You should go out and ride a number of bikes to get a feel for their differences. But take your rides/fit with a grain of salt because your body will take a bit of time to adapt to the road position. But try a variety of frame materials: aluminum, aluminum with carbon stays, and carbon fiber.

I happen to be someone that doesn't like the ride of aluminum, even with carbon stays. I find it really uncomfortable--makes my teeth chatter on rough roads.

Among the Terrys, I would avoid the models/sizes that use the 24" wheels in front (Isis & Symmetry in the two smallest sizes) as it's a PITA to find tubes and tires.

Specialized uses really steep seat tube angles on its women's bikes, which might actually work for you since you will be using it for tris.

$1500 (retail) should get you a very nice bike. Aluminum frame with carbon stays. Ultegra components. For about $2K (retail) you could be in a full carbon bike. With your bike shop connection you could get into carbon within your budget.

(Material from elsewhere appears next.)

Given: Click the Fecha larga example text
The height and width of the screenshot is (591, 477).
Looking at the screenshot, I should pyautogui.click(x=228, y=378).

To get the ball rolling ask about the Trek Madone 4.5 WSD and the Specialized Ruby Elite. Bianchi's women's bikes for 2008 look mighty expensive for what you get.



betcur said:


> I am a new triathlete who finished her first tri last month. I am getting ready to do my second race this weekend and realized that I need a road bike since my friend's mountain bike isn't cutting it anymore. It is especially frustrating that my training partner just got her first road bike and is now leaving me in the dust when we train. I am not looking forward to the race this weekend as I watch other racers zoom past me on their road bikes as I pedal my heart out trying to keep up. With all of this said, I am saving up to buy a road bike next month. I have been doing research and was hoping somone on this site could me insight on any or all of the following WSD brands: Terry, Trek, Specialized, Giant, and Bianchi. After looking a various models, I am questioning how much I should be spending since I plan on doing 6 sprint distance tris and 1-2 olympic tris next year. My initial budget was around $1000-$1500 but I am wondering if it would make a huge difference for someone at my level to spend more. My goal is "to get the best bang for my buck" as the saying goes. And to complicate the situation, I have a connection at a bike shop who is willing to help me out with his discount but I have to come to him with a 1-2 bikes in mind since they really don't carry any WSD and I am operating solely out of catalogues and the internet, which makes it challenging for me to test ride.
> 
> Any advice or recommendations to help me narrow my list of choices?


----------